Introduction

Especially in arid zones, groundwater resources worldwide are considered as major sources for freshwater supply worldwide, especially in arid zones. The weak rainfall as well as the intensive extraction of groundwater from shallow aquifers reduces freshwater budget and creates local water aquifer depression, causing a threat to groundwater budget. Furthermore, the increase of chemical fertilizers applications has been considered as an additional cause of groundwater pollution during the last decades. In arid regions, added to a severe water scarcity, water resources are characterized by a significant spatio-temporal variability (Zekai 2008).

Studies undertaken in arid and semi-arid showed the importance of the water assessment and management in any integrated development strategy. Accordingly, results could serve as an available scientific background for sustainable land use planning and groundwater management in the considered region.

The combination of statistics and geostatistics in a context of groundwater resources management has already been explored by many authors. The combination of principal component analysis and kriging was originally proposed by Espinosa et al. (1993) to characterize anomalies in soil geochemical composition. The same approach was later used to characterize groundwater quality in a variety of situations (e.g.
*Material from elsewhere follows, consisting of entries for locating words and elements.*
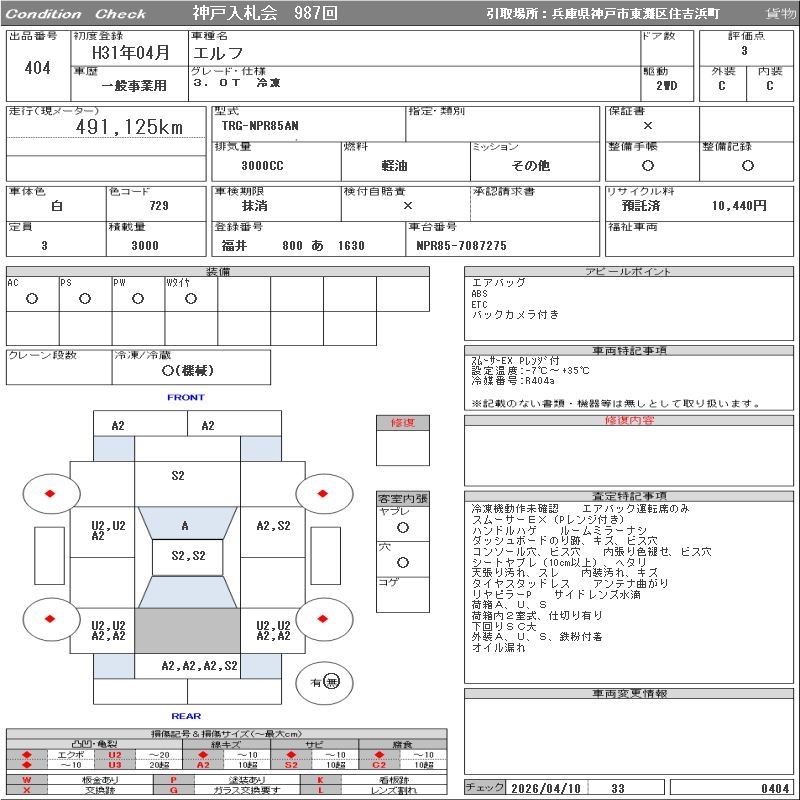Click the Condition Check title

point(76,14)
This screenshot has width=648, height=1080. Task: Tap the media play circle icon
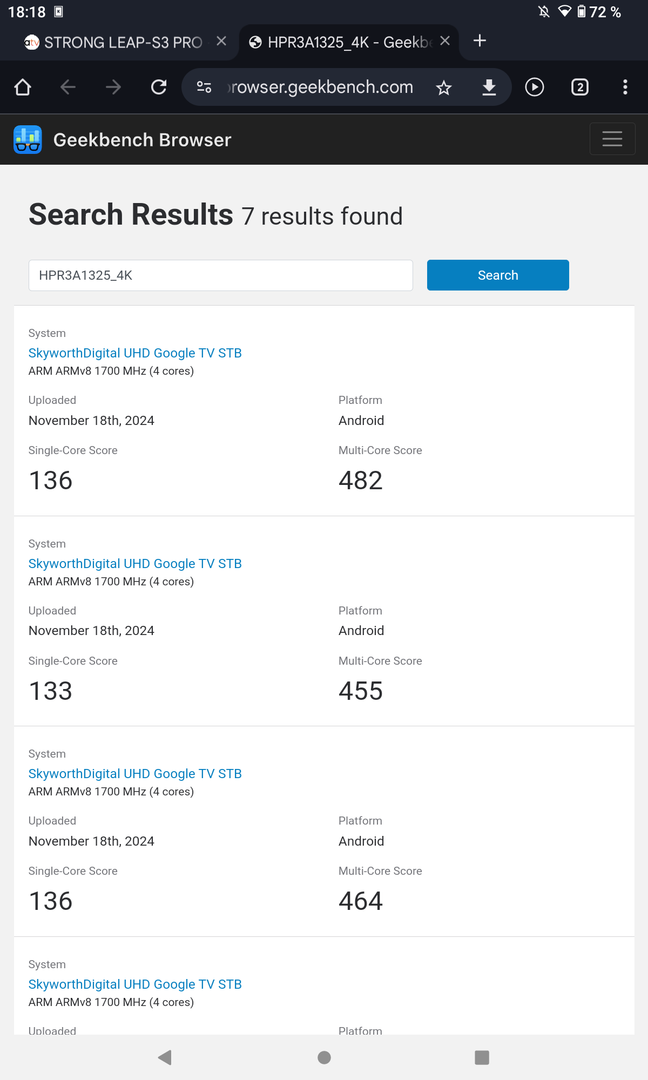[x=535, y=87]
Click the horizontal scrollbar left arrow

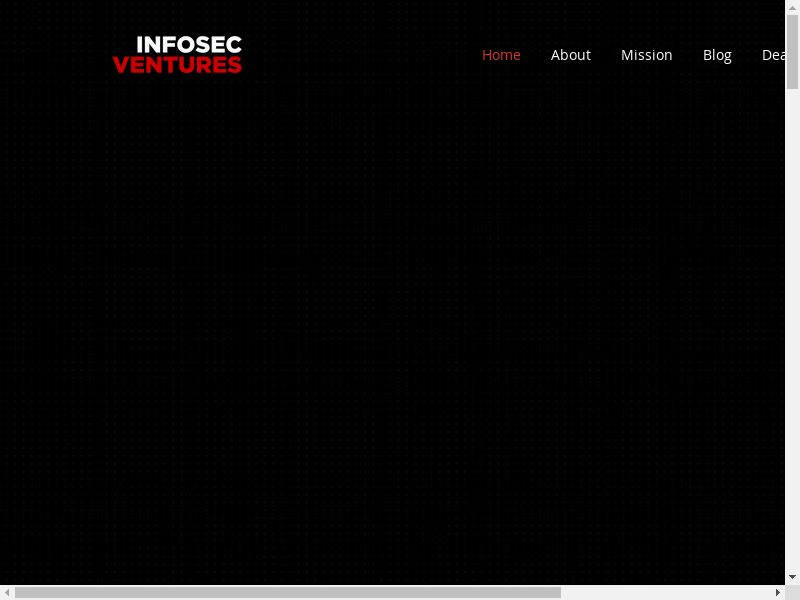(x=7, y=592)
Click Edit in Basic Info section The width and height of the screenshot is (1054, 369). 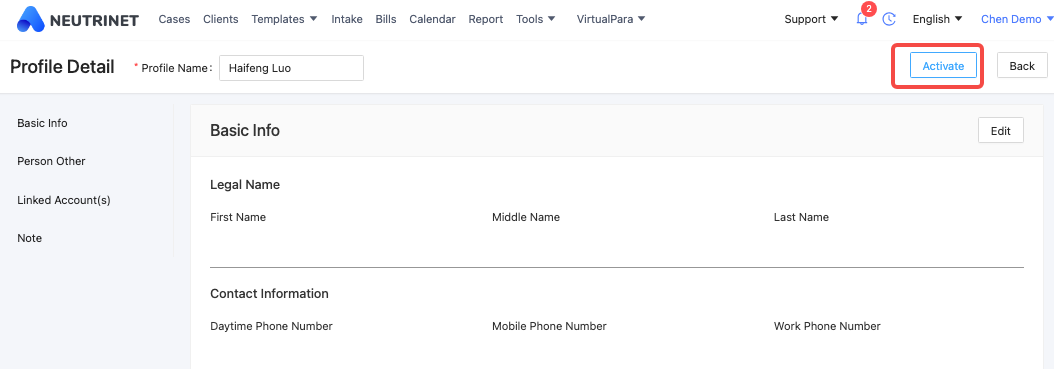pos(1000,131)

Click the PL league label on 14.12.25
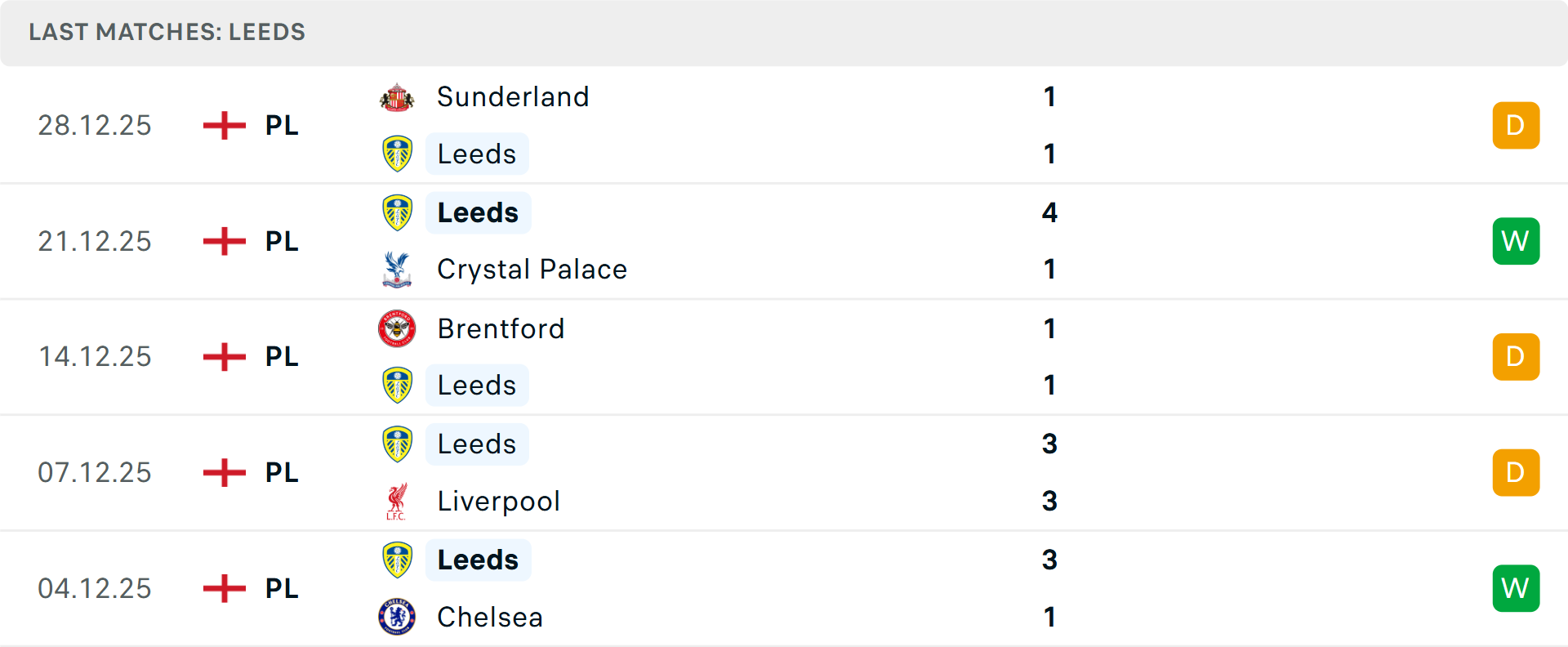point(282,357)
Sanchez-Martoz et al. 2001; Jiang et al. 2009). Kriging can also be used directly to map groundwater quality (e.g. Uyan and Cay 2010), or in combination with other techniques than PCA, such as cluster analysis (e.g. Yidana et al. 2010). Either both kriging and co-kriging or semi-variance analysis were applied for mapping GW spatio-temporal level fluctuations in arid and semi-arid regions (e.g. Ta’any et al. 2009).

Based on the previous overview, the combined use of PCA (and factor analysis) and kriging in hydrochemical analysis is well documented in the literature. In all these cases, ordinary kriging was used to interpolate factor scores which represented the weight of the respective processes affecting the hydrochemistry in the various basins. In this case study, PCA and geostatistics were combined and evaluated for GW quality mapping across an unconfined aquifer in Hajeb Elyoun–Jelma (HJ) basin under arid climate conditions and using limited database from 22 wells out of 35 wells belonging to the aquifer. In addition, the evaluation was made under an unequal geographic distribution of boreholes throughout the study. The selected wells have complete data sets and chemical analysis balance below 5 %.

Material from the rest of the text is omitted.